--- DOCUMENT EXTRACT ---
□ □ □ □
These can be estimated using multinomial logistic regression or a series of binary models. Generalized propensity scores support matching, stratification, or weighting across multiple treatment groups and enable pairwise treatment comparisons or dose-response estimation.

Propensity scores with time-varying treatments

When treatment changes over time (e.g., a patient starts and stops medication across multiple visits), standard propensity scores don't suffice. Instead, you estimate time-varying propensity scores at each time point, conditional on the covariate and treatment history up to that point.

These are most commonly used with inverse probability of treatment weighting (IPTW) to handle time-varying confounding, especially when past treatment affects future confounders. This connects to marginal structural models, where the weights create a pseudo-population free of time-varying confounding.

Propensity score methods in practice

Selecting variables for propensity score estimation

Variable selection matters a lot. The guiding principles:

Include all variables that are confounders (associated with both treatment and outcome)
Include variables strongly associated with the outcome, even if weakly related to treatment. These improve precision without introducing bias.
□ □ □ □
--- DATA PROVIDED ---
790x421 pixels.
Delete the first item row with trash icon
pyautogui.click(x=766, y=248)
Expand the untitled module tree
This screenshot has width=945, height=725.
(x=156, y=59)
□ □ □ □
--- EXERCISE INSTRUCTIONS ---
• 1. Answer these from the propensity score text:
(a) What two ways of estimating generalized propensity scores does it give?
(b) With which weighting method are time-varying propensity scores most commonly used?
(c) What does including variables strongly associated with the outcome improve?
• 2. From the propensity score text, quote the part that opens with the words containing "These can be" and closes with "to that point.".

--- YOUR WRITTEN ANSWERS ---
• 1.
(a) Multinomial logistic regression or a series of binary models.
(b) Inverse probability of treatment weighting (IPTW).
(c) Precision, without introducing bias.

• 2.
These can be estimated using multinomial logistic regression or a series of binary models. Generalized propensity scores support matching, stratification, or weighting across multiple treatment groups and enable pairwise treatment comparisons or dose-response estimation.

Propensity scores with time-varying treatments

When treatment changes over time (e.g., a patient starts and stops medication across multiple visits), standard propensity scores don't suffice. Instead, you estimate time-varying propensity scores at each time point, conditional on the covariate and treatment history up to that point.